Fondirigenti (il Fondo Interprofessionale promosso da Confindustria e Federmanager) ha pubblicato l’Avviso 2/2025 “Metamorfosi imprenditoriali: la formazione manageriale a supporto della crescita delle PMI”, che destina 1,5 milioni di euro alle piccole e medie imprese impegnate in percorsi di trasformazione strategica.
L’Avviso finanzia Piani formativi aziendali presentati da una singola impresa per rispondere a specifici fabbisogni formativi e obiettivi di crescita dei dirigenti e dell’organizzazione in cui operano.
I Piani formativi dovranno configurarsi come strumenti strategici, pensati per accompagnare l’impresa nel proprio percorso evolutivo, o “metamorfosi”, mettendo a fuoco uno dei tre passaggi chiave:
- il passaggio generazionale,
- le operazioni societarie e di apertura del capitale,
- la trasformazione digitale.
I Piani formativi dovranno distinguersi per contenuti specialistici e mirati, evitando proposte di carattere “di base”, standard o generico, applicabili indistintamente a qualsiasi realtà aziendale.
Inoltre, non saranno considerati adeguati gli interventi riconducibili esclusivamente ad attività di addestramento tecnico-operativo, come ad esempio l’utilizzo di software gestionali o audit preliminari per l’introduzione di tali strumenti.
Le azioni formative che includano aspetti tecnici legati all’impiego di tecnologie dovranno evidenziare chiaramente la ricaduta strategica e manageriale dell’intervento, prevedendo un’integrazione coerente con lo sviluppo di competenze manageriali funzionali al processo di trasformazione aziendale.

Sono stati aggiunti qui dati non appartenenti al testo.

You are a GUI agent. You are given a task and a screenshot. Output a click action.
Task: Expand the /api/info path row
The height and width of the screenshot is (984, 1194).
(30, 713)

I Proponenti dei Piani formativi sono i rappresentanti legali, o loro delegati, di Confindustria e Federmanager che hanno il compito di condividere il Piano al livello di rappresentanza territoriale corrispondente al territorio coinvolto nel Piano.
La condivisione potrà essere espressa a livello aziendale solo nei casi in cui esista all’interno dell’azienda una rappresentanza sindacale dei dirigenti riconosciuta da Federmanager. La Condivisione verrà effettuata on-line nell’Area riservata dei Proponenti tramite apposita funzionalità.
I Beneficiari degli interventi formativi e del finanziamento sono esclusivamente le PMI aderenti o neo-aderenti a Fondirigenti la cui iscrizione al Fondo dovrà essere vigente entro la data di pubblicazione della graduatoria di valutazione.
Al momento della presentazione del Piano formativo, le aziende dovranno risultare con lo stato di “attive” nei database forniti dall’INPS, rispetto all’adesione al Fondo. Tale stato dovrà essere confermato fino alla liquidazione del Piano e sarà requisito essenziale per l’erogazione del finanziamento.
Non potranno partecipare all’Avviso:
- le Grandi imprese;
- le PMI che hanno già beneficiato di un finanziamento attraverso l’Avviso 1/2025;
- le imprese che si trovano in stato di fallimento, di liquidazione coatta amministrativa, di concordato preventivo (salvo il caso previsto dall’art. 186 bis del Regio Decreto 16/3/1942 n. 267 o il caso di concordato in continuità aziendale previsto dal d.lgs. 12/1/2019, n. 14), di amministrazione straordinaria (Dlgs. n. 270/1999), di amministrazione straordinaria speciale (legge 39/2004), di liquidazione per effetto del verificarsi di una causa di scioglimento, o che abbiano in corso un procedimento per la dichiarazione di una di tali condizioni;
- le imprese la cui matricola INPS, nei database forniti al Fondo dall’INPS, risulti nello stato di “cessata”, “cessata provvisoria”, “sospesa” o “revocata”.
I Destinatari degli interventi formativi sono i dirigenti occupati presso le aziende aderenti a Fondirigenti.